PAGE TEXT ->
World book day is not something you really have to worry about until your child starts school. In nursery you can make a half arse attempt to get involved by allowing your child to fish out any mildew covered fancy dress outfit from the dressing up box. For example, today, Tait who is 3, went to nursery dressed ankle to neck as spider man but wearing a pirate hat and wielding a rather heavy cutlass. I conveniently ‘forgot’ the book that depicts Spiderman disguised as a pirate and just rolled him over the threshold. Tait’s keyworker Emma was dressed as the Witch from ‘Room on the Broom’ by Julia Donaldson, a book that holds a very special place in my heart.
On the day that our daughter Ally was brought to us in the Acorn suite at Southmead hospital, my husband read this book to her twice.

SUPPLIED MATERIAL ->

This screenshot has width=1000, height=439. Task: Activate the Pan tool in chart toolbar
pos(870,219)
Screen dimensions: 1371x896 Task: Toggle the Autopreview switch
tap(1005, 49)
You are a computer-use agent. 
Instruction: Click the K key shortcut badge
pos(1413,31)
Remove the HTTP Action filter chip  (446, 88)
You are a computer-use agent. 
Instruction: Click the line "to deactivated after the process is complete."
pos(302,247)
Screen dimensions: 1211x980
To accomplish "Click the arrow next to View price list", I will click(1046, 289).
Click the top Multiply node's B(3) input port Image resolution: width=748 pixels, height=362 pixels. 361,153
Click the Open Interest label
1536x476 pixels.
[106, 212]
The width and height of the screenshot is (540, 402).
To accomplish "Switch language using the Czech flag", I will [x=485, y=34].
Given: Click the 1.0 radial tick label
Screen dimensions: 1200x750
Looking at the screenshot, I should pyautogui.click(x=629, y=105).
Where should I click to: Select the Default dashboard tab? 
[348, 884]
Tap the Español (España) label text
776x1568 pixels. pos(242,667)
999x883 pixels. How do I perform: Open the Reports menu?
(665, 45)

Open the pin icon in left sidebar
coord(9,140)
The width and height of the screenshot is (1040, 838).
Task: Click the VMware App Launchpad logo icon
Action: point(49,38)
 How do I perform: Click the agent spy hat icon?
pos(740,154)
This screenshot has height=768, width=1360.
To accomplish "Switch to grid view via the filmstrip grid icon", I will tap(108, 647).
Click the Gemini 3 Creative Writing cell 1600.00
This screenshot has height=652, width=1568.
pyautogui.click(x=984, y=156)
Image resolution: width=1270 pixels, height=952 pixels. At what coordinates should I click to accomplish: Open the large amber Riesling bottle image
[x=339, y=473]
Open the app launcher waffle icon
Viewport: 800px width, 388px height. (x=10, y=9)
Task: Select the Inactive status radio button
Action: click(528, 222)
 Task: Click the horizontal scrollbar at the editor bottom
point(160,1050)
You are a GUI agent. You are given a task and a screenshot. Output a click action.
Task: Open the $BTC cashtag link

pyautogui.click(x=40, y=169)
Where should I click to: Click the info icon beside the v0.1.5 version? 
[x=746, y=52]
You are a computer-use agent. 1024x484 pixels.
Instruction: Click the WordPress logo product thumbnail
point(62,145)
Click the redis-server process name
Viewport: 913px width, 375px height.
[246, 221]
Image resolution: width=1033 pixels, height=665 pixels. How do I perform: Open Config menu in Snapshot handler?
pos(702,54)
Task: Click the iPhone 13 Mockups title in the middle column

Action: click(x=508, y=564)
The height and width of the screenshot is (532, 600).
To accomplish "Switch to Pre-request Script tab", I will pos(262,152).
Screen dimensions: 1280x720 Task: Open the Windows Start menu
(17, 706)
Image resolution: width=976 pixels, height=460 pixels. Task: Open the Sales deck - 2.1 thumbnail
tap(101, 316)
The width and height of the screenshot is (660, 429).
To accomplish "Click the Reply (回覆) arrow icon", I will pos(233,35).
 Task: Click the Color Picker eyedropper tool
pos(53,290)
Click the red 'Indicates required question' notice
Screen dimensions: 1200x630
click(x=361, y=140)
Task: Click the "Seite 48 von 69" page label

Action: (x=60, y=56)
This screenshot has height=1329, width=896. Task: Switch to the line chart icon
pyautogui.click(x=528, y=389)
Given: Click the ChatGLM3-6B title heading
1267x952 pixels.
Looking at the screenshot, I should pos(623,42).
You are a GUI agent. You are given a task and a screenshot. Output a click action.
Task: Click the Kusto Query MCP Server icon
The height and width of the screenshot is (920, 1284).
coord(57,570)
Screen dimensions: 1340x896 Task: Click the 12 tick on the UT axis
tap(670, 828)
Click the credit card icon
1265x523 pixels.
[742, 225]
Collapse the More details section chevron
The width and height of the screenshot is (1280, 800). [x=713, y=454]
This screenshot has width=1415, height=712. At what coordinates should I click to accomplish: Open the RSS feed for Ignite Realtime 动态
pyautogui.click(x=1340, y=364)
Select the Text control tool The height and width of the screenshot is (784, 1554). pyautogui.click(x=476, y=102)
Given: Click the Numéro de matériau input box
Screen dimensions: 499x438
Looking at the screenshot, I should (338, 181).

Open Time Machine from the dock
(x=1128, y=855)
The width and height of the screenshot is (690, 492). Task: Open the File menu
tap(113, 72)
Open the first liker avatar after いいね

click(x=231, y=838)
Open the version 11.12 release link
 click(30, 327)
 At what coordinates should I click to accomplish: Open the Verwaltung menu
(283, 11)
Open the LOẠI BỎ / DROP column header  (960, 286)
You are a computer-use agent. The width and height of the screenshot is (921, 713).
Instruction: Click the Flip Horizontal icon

TASK DIRECTIONS -> In the World Book Day text, what was Tait's keyworker Emma dressed as? The records come from a separate source, not from the text.

TASK SOLUTION -> The Witch from "Room on the Broom" by Julia Donaldson.